● What is being asked
Copy out every line of the material below word for word, changing nothing.
**** Data supplied
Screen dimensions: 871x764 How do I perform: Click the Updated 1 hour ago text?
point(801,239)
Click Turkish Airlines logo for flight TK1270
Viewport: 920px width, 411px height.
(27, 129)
********
● Output for this exercise
Screen dimensions: 871x764 How do I perform: Click the Updated 1 hour ago text?
point(801,239)
Click Turkish Airlines logo for flight TK1270
Viewport: 920px width, 411px height.
(27, 129)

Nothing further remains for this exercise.